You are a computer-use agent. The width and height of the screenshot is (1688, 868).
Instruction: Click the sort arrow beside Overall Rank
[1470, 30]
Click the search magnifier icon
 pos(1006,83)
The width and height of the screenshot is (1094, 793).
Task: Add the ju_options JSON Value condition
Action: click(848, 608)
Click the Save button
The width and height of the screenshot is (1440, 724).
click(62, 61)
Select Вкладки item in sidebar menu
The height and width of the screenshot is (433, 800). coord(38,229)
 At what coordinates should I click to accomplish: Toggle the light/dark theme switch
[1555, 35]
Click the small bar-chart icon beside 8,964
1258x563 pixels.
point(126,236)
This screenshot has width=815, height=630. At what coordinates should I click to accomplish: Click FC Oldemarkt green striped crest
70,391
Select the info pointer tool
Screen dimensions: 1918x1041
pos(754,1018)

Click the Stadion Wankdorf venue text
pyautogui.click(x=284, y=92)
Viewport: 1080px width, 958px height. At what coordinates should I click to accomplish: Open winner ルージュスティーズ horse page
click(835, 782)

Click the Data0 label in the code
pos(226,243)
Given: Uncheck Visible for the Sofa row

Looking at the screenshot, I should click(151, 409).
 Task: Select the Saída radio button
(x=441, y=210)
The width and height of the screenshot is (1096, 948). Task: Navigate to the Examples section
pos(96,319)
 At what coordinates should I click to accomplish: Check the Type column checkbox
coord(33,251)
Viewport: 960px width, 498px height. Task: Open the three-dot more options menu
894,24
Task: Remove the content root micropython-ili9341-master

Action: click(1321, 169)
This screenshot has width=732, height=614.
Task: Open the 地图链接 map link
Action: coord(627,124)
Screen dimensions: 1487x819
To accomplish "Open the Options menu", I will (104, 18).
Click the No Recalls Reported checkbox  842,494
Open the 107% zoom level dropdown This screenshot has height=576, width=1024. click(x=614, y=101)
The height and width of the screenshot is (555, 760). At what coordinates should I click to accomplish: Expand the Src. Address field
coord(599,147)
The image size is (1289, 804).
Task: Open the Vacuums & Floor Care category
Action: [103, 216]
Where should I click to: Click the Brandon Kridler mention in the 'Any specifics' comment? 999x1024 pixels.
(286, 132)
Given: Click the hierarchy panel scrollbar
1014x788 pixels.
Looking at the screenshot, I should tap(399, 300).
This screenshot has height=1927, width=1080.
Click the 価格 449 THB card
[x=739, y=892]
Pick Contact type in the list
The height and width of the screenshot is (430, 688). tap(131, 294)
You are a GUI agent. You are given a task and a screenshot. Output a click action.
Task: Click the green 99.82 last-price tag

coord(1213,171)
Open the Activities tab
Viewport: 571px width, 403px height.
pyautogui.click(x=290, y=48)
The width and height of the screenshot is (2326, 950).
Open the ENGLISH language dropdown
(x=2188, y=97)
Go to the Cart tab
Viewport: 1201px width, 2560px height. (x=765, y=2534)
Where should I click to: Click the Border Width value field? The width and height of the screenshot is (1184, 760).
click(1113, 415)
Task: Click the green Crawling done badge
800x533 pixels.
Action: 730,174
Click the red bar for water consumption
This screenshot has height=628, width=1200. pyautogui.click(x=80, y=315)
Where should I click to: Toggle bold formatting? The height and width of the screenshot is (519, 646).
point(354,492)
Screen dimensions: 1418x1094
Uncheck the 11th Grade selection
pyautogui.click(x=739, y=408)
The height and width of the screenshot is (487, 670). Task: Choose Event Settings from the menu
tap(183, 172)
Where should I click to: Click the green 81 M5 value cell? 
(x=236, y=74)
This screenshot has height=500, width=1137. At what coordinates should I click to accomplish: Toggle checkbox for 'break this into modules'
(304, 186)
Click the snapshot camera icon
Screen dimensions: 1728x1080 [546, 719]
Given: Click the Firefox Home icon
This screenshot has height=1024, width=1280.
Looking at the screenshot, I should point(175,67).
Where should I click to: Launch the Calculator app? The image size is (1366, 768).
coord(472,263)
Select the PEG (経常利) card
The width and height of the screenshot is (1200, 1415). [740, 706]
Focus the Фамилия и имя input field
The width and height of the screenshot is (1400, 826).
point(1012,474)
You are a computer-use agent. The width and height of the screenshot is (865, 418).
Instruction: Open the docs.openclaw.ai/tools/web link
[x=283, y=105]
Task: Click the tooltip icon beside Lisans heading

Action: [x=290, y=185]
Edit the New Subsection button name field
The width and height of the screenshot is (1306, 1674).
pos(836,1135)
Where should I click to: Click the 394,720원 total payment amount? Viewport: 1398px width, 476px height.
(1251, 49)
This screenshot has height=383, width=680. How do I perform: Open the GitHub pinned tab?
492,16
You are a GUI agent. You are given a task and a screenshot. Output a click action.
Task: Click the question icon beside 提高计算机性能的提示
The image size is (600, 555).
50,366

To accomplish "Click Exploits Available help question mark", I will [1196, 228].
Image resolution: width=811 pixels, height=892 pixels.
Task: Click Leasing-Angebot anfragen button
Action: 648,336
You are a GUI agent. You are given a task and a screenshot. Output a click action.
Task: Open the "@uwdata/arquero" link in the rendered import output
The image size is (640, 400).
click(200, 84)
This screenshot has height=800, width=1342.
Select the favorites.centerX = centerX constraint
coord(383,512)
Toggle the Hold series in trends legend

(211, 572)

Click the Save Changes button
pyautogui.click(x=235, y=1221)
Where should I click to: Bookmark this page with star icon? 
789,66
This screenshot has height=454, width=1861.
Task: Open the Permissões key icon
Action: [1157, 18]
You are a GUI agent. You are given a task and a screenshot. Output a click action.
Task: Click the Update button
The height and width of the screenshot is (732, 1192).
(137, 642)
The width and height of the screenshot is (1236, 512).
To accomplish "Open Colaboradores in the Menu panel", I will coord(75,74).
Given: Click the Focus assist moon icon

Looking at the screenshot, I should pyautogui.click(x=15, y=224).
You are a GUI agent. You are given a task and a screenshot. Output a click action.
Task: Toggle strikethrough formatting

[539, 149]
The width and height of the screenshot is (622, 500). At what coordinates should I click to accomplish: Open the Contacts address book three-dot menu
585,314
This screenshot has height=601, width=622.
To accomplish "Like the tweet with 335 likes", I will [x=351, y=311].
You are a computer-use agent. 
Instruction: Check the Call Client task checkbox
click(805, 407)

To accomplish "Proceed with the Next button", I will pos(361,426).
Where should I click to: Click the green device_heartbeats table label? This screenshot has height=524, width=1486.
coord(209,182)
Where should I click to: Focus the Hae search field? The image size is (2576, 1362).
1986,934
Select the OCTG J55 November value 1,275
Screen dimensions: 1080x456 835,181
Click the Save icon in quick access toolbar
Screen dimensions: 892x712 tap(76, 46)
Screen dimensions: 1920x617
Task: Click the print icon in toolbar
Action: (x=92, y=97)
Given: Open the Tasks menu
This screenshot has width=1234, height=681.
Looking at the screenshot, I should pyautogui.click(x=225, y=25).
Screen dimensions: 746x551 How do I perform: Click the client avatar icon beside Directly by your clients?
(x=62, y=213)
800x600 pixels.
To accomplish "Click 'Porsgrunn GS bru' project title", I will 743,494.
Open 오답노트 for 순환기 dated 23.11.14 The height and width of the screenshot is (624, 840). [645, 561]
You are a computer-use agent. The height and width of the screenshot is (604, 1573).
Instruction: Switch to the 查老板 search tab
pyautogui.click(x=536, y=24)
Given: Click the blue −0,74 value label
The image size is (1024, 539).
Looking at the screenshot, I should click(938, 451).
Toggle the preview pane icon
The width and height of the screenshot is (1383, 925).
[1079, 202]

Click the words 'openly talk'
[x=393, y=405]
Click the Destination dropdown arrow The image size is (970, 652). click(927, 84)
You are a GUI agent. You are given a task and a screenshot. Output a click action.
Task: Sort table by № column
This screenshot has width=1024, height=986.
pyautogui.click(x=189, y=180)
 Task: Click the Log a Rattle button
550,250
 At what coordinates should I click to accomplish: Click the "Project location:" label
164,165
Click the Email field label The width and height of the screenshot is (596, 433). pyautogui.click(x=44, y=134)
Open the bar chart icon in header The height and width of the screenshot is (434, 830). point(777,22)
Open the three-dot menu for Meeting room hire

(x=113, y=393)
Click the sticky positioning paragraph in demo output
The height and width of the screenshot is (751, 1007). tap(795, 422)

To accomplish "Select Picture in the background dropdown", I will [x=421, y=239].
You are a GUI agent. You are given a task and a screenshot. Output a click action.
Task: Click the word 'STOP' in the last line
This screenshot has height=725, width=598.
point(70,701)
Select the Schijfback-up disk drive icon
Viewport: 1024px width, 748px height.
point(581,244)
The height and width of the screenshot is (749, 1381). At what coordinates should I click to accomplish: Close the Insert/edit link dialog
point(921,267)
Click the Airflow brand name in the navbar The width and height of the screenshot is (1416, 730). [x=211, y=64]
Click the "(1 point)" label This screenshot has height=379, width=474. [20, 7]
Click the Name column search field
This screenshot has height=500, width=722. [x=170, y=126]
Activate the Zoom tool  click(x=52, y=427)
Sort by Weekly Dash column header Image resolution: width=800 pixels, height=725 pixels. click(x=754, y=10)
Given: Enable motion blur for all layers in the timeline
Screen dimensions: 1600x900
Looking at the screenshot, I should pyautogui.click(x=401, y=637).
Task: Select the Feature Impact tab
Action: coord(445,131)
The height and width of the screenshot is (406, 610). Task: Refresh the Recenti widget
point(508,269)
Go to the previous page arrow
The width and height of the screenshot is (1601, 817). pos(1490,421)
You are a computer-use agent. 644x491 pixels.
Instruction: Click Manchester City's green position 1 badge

========================================

#### What the task requires
I would like you to report every line in the listing above that contains "computer".

#### Answer to the problem
You are a computer-use agent. The width and height of the screenshot is (1688, 868).
You are a computer-use agent. The width and height of the screenshot is (865, 418).
You are a computer-use agent. 
You are a computer-use agent. The height and width of the screenshot is (604, 1573).
You are a computer-use agent. 644x491 pixels.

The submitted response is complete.